By Friday, when some curbs will be lifted, the Australian city of five million people will have been under six lockdowns totalling 262 days, or nearly nine months, since March 2020.

Australian and other media say this is the longest in the world, exceeding a 234-day lockdown in Buenos Aires.

While coronavirus cases keep rising in Victoria state, of which Melbourne is the capital, the state’s double-vaccination rate is set to reach 70 per cent this week, allowing for the ease in restrictions.

“Today is a great day,” Victoria Premier Daniel Andrews said as he announced the end of the lockdowns. “Today is a day when Victorians can be proud of what they have achieved.”

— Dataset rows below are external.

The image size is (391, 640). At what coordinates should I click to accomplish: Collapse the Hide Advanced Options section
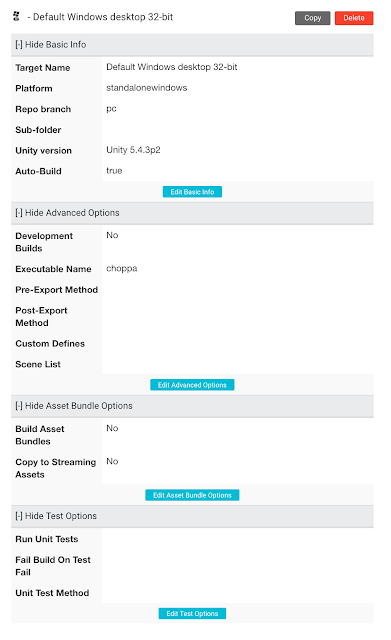tap(67, 213)
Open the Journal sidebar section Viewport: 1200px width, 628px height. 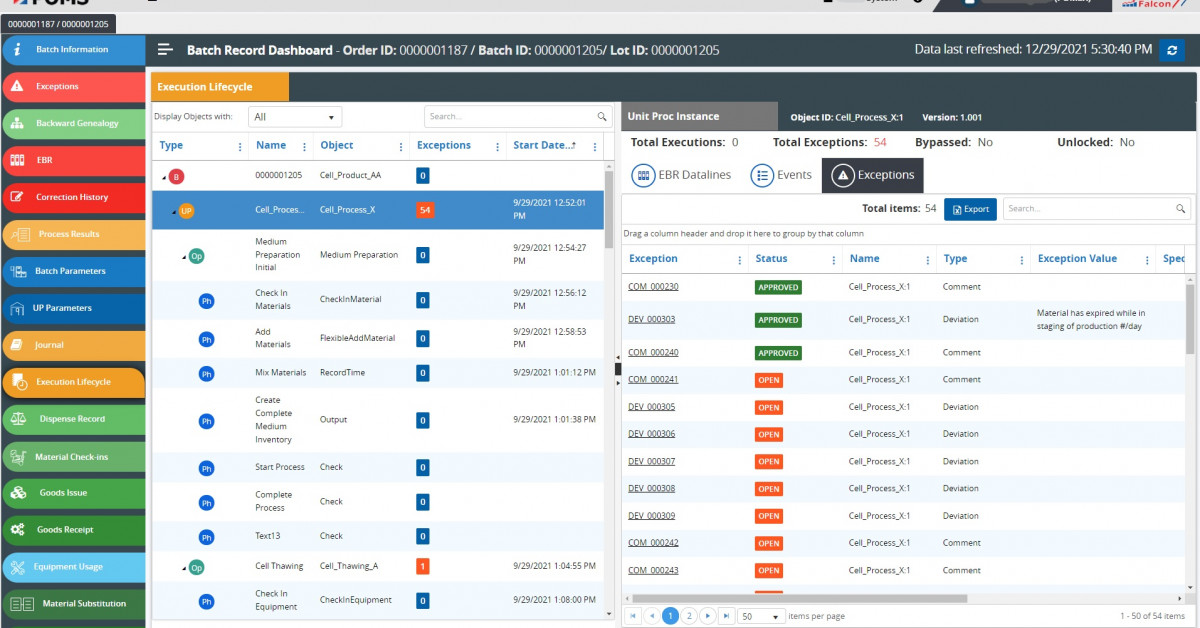click(60, 345)
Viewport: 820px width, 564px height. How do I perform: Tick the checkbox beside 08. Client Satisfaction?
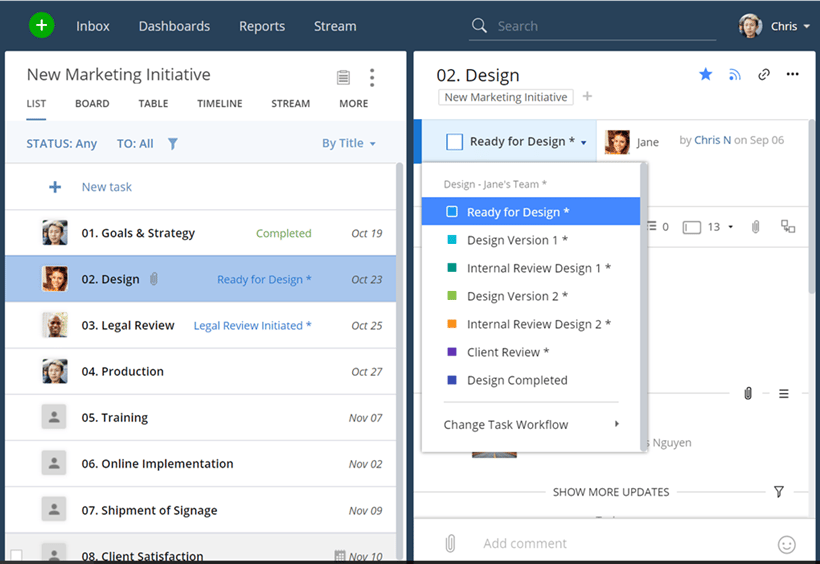(16, 556)
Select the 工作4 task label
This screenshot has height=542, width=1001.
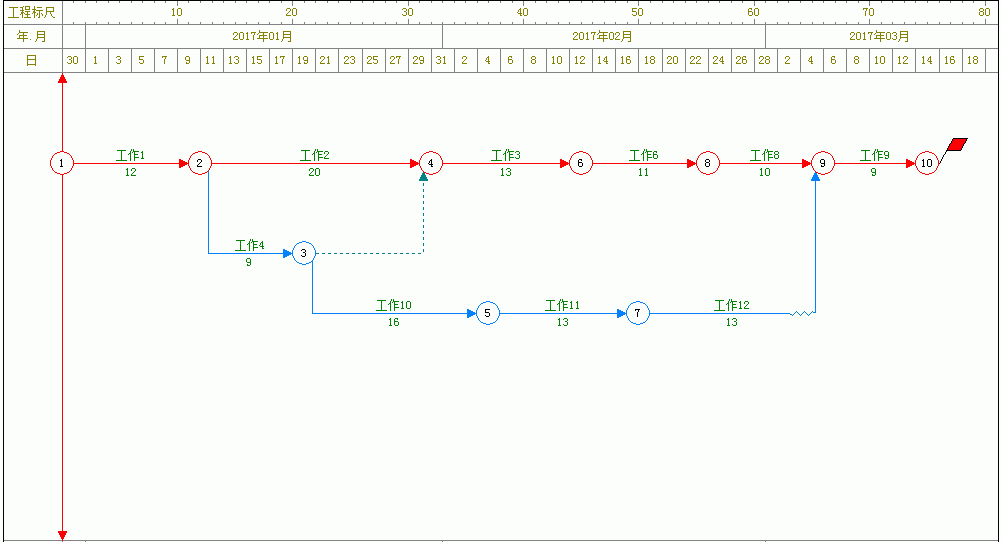[x=249, y=245]
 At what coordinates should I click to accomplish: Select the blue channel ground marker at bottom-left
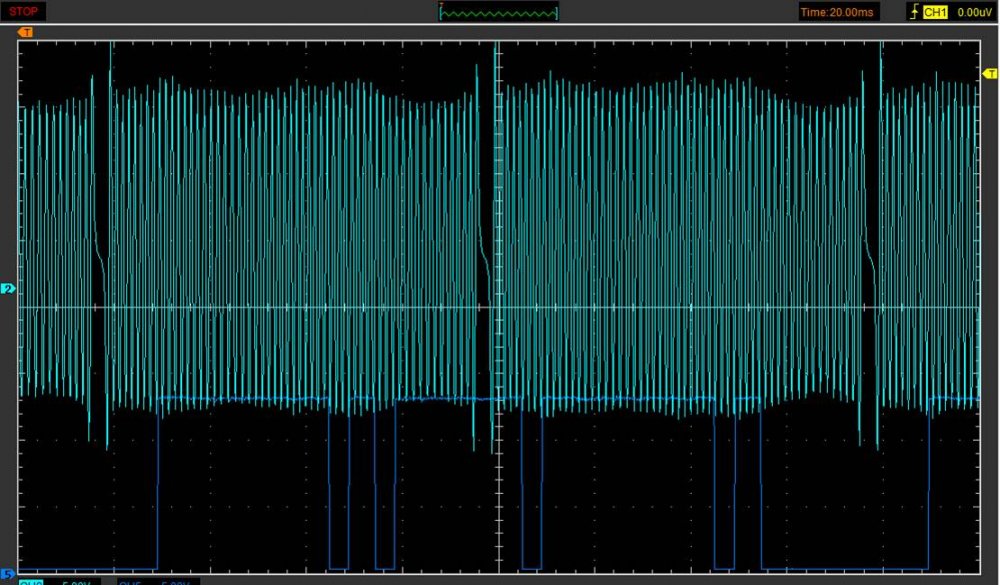point(9,574)
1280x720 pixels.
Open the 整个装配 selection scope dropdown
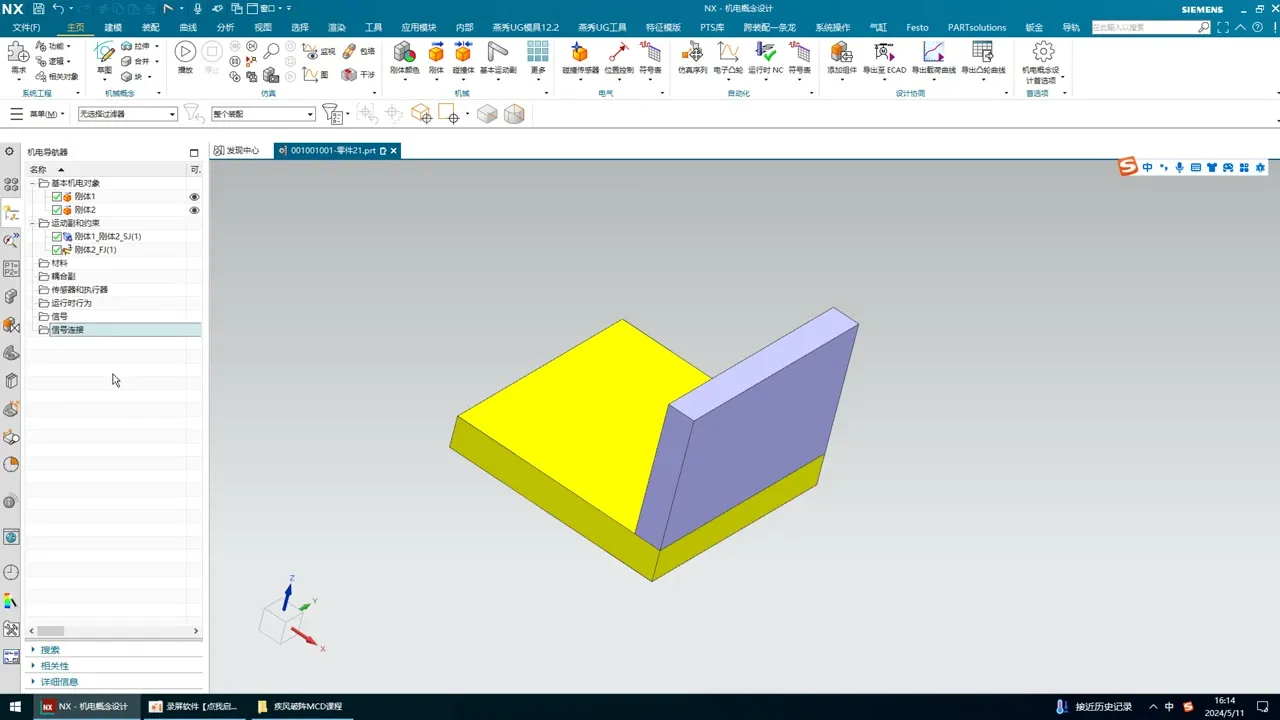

Melbourne has seen some of the most and longest-running COVID-19 restrictions in the world since the pandemic began in March 2020. (Sandra Sanders/Reuters)

When hospitality venues and some businesses reopen, their capacity will remain heavily restricted. More easing, including the reopening of many retailers, will come once 80 per cent of eligible Victorians are fully vaccinated — estimated by Nov. 5 at the latest.

On Sunday, Victoria recorded 1,838 new coronavirus cases and seven deaths. Neighbouring New South Wales, which emerged last week from a 100-day lockdown, reported 301 cases and 10 deaths. Eighty per cent of the state’s people have been fully vaccinated.

Australia, once a champion of a COVID-zero strategy of managing the pandemic, has been moving toward living with the virus through extensive vaccinations, as the delta variant has proven too transmissible to suppress.

The new strategy makes lockdowns highly unlikely once 80 per cent of the population is fully vaccinated. As of the weekend, around 68 per cent of eligible Australians have been fully inoculated.

Australia’s health officials said on Sunday that quarantine-free travel from New Zealand’s South Island, where there is no outbreak, will resume on Wednesday. The government is also in discussions with Singapore about reopening travel between the two countries for the fully vaccinated.


What’s happening in Canada

WATCH | Quebec nurses refusing to work mandatory overtime this weekend, union says: 

Quebec nurses refusing to work mandatory overtime this weekend, union says

Quebec’s largest nurses’ union is increasing its fight against mandatory overtime, as more than 30,000 of its members across the province are refusing to work extra hours this weekend. 1:56


What’s happening around the world

As of Sunday morning, more than 240.4 million cases of COVID-19 had been reported worldwide, according to Johns Hopkins University’s coronavirus tracker. The reported global death toll stood at more than 4.8 million.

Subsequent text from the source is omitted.